Transatlantic flights, travel to Europe will increase after Covid despite war in Ukraine

As if the airline industry needed another hurdle to overcome after two of its worst years ever, carriers are now wondering what will happen to travel in Europe given the war in Ukraine. .

The CEO of Airbus, based in Toulouse, France, believes an expected increase in travel this summer is still likely.

“I don’t think it has an impact on European domestic markets,” Guillaume Faury told CNBC while visiting New York for meetings late last week. Faury admits travel to Eastern Europe near Ukraine could be under pressure, but overall he is optimistic that air travel will increase in the coming months.

“I would tend to say yes, it is very likely that the majority of global travel will recover as we expect by the end of the pandemic.”

Faury’s optimism is matched by nearly every airline CEO who has pointed to 2022 as a big year to rebuild travel lost during the pandemic.

At one point, transatlantic flights were down more than 75%. At the start of this year, it had improved but was still down 36%, according to Jefferies.

In a research note outlining the risk of a drop in transatlantic travel due to Russia’s invasion of Ukraine, analyst Sheila Kahyaoglu wrote: “The vast majority of European air traffic is led by Western Europe , which is expected to remain relatively unchanged unless Russia leads a new offensive against NATO. territory.”

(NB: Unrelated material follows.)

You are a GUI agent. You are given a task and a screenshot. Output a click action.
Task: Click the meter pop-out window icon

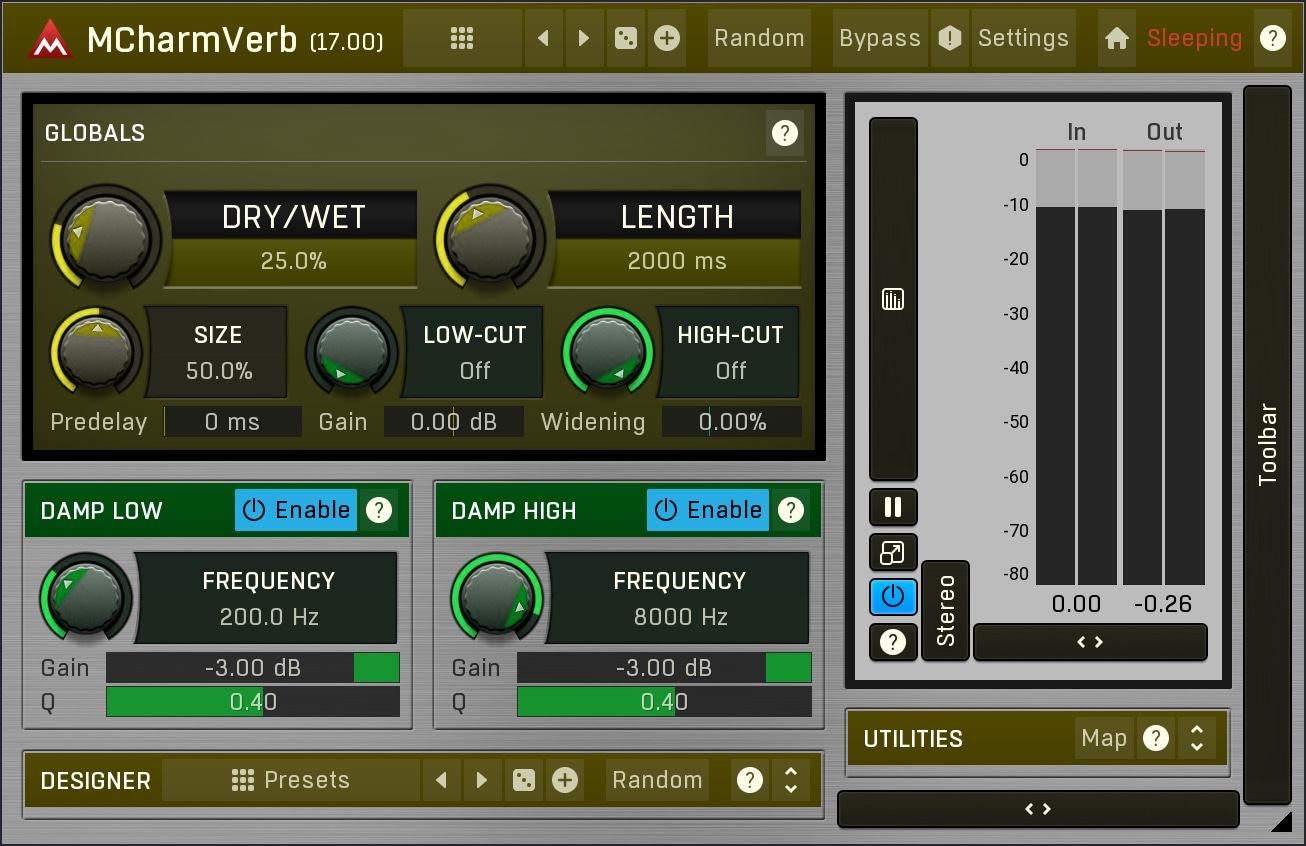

For Airbus, as well as its competitor Boeing, Russia’s attack on Ukraine raises the question of the impact the sanctions could have on their plans to ramp up aircraft production this year.

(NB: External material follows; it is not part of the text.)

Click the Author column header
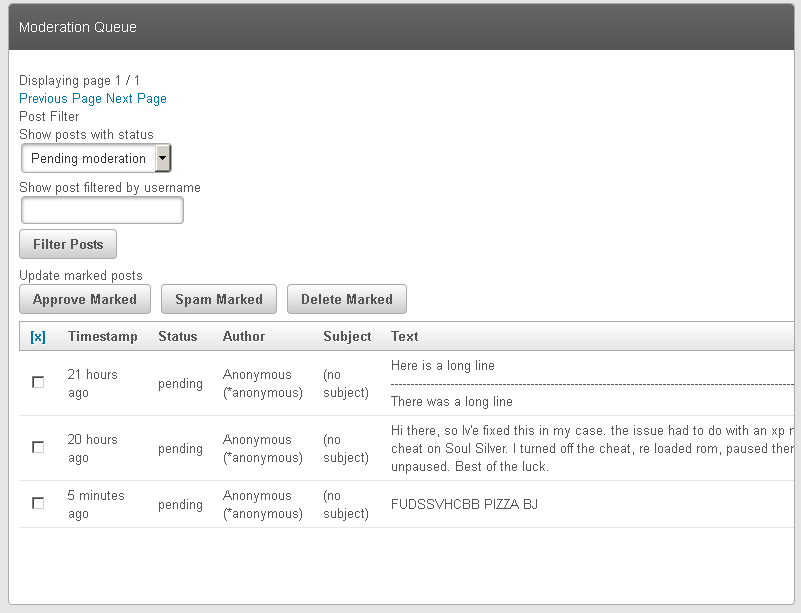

So far, the sanctions have not targeted Russia’s ability to export aluminum, steel or titanium, which are crucial for aircraft production.

In addition, Faury asserts that Airbus is little exposed to the pressure of the supply chain which could develop in Eastern Europe. “Security of supply is guaranteed regardless of a supply that could be challenged from Russia,” he said.

Securing the supply chain will be key for Airbus as it ramps up production this year in Europe and the United States thanks to strong demand for the A320 and A220, both built at the company’s plant. in Mobile, Alabama.

Faury expects production rates for both aircraft to increase by at least 20% per year over the next three years. “There aren’t many parts of the aviation ecosystem that are growing at 20% per year,” Faury said. “That’s what we have in Alabama.”

In the longer term, Airbus is investing heavily to develop hydrogen-powered aircraft that would have significantly reduced emissions.

Last week, it announced its intention to work with CFM International, the joint venture owned by GE and Safran, on hydrogen planes. “We believe we can put the first hydrogen into service by 2035,” Faury said.